== VORGEGEBENER TEXT

Flüchtlingskinder: Verloren, Verraten, Vergessen!?
ZUR VERABSCHIEDUNG DER KINDERRECHTSKONVENTION AM 20.NOVEMBER 1989
Flüchtlingskinder: Verloren, Verraten, Vergessen!?
geschrieben von MIGAZIN-Redaktion am 20. November 2019
Die Verabschiedung der Kinderrechtskonvention am 20. November
1989 durch die Vereinten Nationen wurde von der Politik als
„Meilenstein“ in der Entwicklung des Völkerrechts, ihre
Ratifizierung durch den Deutschen Bundestag im April 1992 als
„Sternstunde“ für die Menschenrechte gefeiert. Erstmal wurden
Kindern und Jugendlichen grundlegende und umfassende Rechte auf
Schutz, Grundversorgung sowie Mitbestimmung und Beteiligung
garantiert. Zu den zentralen Bestimmungen der
UN-Kinderrechtskonvention gehören das absolute
Diskriminierungsverbot und der Vorrang des Kindeswohls.
Artikel 22 verpflichtet die Vertragsstaaten, Flüchtlingsschutz
suchenden Kindern die Einreise und den Aufenthalt zu gestatten und
sie in jugendhilferechtlicher Hinsicht wie einheimische (deutsche)

====

AUFGABENSTELLUNG »
**A.** Gib aus dem Text über Flüchtlingskinder alles ab „Artikel 22 verpflichtet“ bis hinunter zu „wie einheimische (deutsche)“ wortgetreu aus.
**B.** Nimm den Text über Flüchtlingskinder an der Stelle auf, an der er endet, und schreibe ihn weiter.
Die Daten sind eigenständiges Material und vom Text über Flüchtlingskinder getrennt zu betrachten.

== DATENBLOCK

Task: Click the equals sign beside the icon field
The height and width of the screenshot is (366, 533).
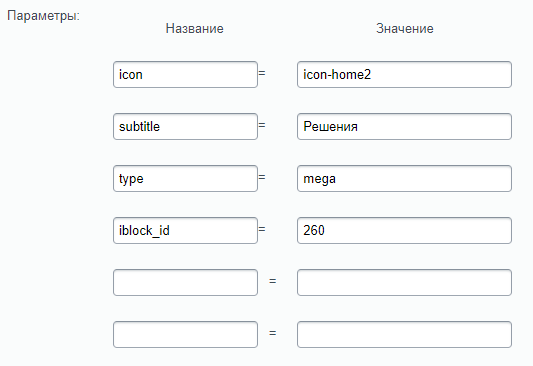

====

LÖSUNGEN JE AUFGABE »
**A.**
Artikel 22 verpflichtet die Vertragsstaaten, Flüchtlingsschutz
suchenden Kindern die Einreise und den Aufenthalt zu gestatten und
sie in jugendhilferechtlicher Hinsicht wie einheimische (deutsche)

**B.**
Kinder zu behandeln. Die damalige Bundesregierung hatte jedoch –
vor dem Hintergrund einer beispiellos aufgeheizten Asyldebatte
1991/92 im Vorfeld der Änderung des Artikels 16 GG – bei der
Ratifizierung eine Vorbehaltsklausel hinterlegt, die das Asyl- und
Ausländerrecht über die Konvention stellte. Fortan bestimmten über
fast zwei Jahrzehnte – bis zur Rücknahme der Vorbehalte im Sommer
2010 – nicht das Kindeswohl und das Prinzip des Optimums an
Förderung und Entfaltung den rechtlichen und behördlichen Umgang
Deutschlands mit Flüchtlingskindern, sondern: eingeschränkte
Rechte, reduzierte Leistungen, ein unsicherer Aufenthaltsstatus,
mangelnde Förderung und verweigerte Bildungsmöglichkeiten.
Kurze „Willkommenskultur“
In der kurzen Phase der „Willkommenskultur“ 2015 durchgeführte
Änderungen des Aufenthalts – und Asylgesetzes zur
Verfahrensfähigkeit (entgegen der bisherigen Vorschrift „erst“ mit
Vollendung des 18. Lebensjahres) und umfangreiche Erweiterungen
des Kinder- und Jugendhilfegesetzes ließen kurzfristig auf eine
grundlegende Verbesserung der Lage minderjähriger Geflüchteter
hoffen.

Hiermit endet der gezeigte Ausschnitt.